Exercise
Starting at the line with "Task: Click the E compass direction label", copy each line through the last one below exactly as written, without any pictures.
(Data for analysis Opens)
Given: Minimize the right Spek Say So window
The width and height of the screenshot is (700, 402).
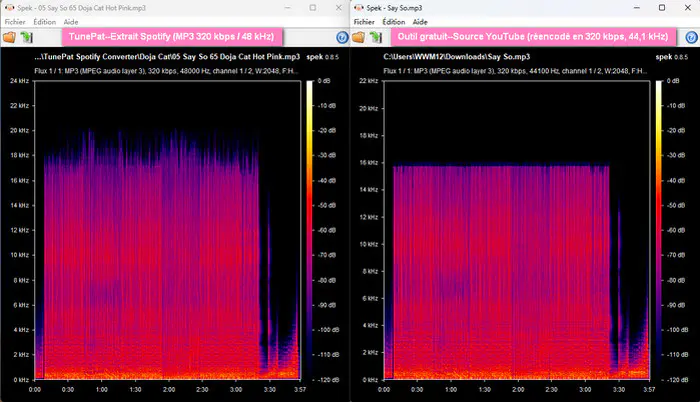Looking at the screenshot, I should [637, 8].
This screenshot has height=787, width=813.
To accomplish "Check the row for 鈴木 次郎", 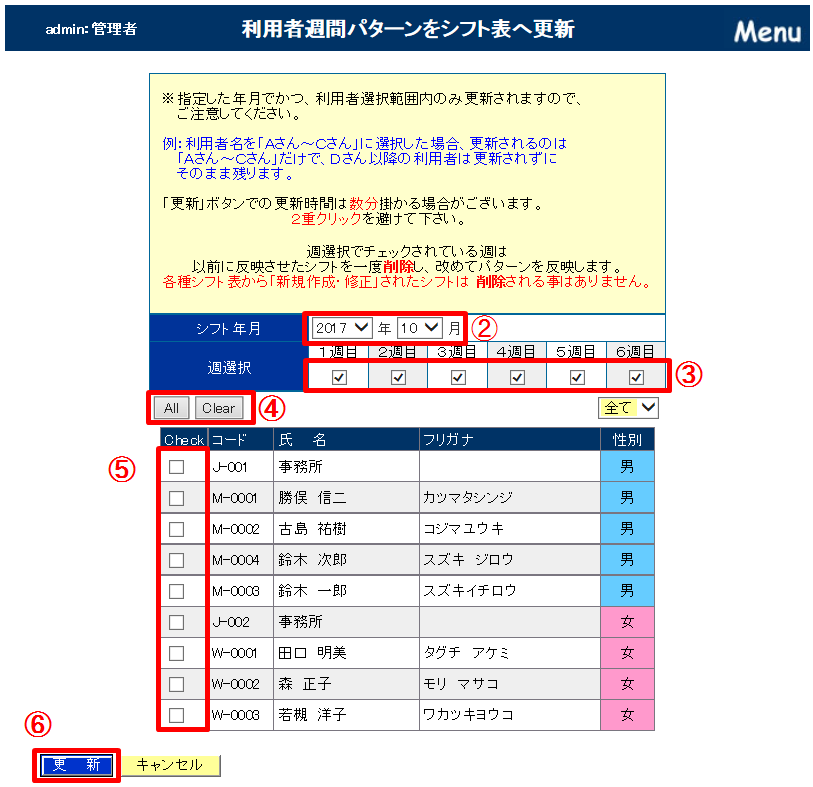I will [x=177, y=560].
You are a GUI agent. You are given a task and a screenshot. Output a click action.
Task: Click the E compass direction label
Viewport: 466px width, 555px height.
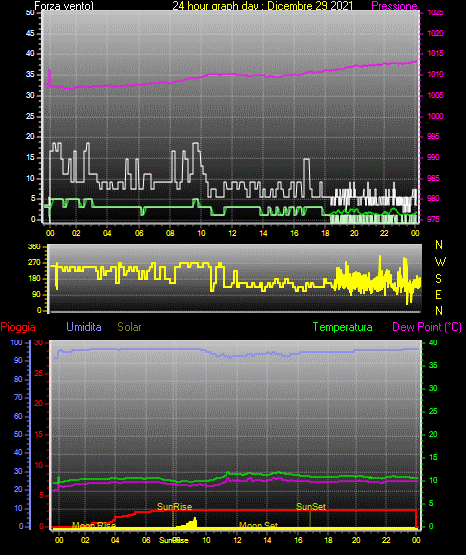438,295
(Data for analysis Closes)
Result of this task
Task: Click the E compass direction label
Viewport: 466px width, 555px height.
438,295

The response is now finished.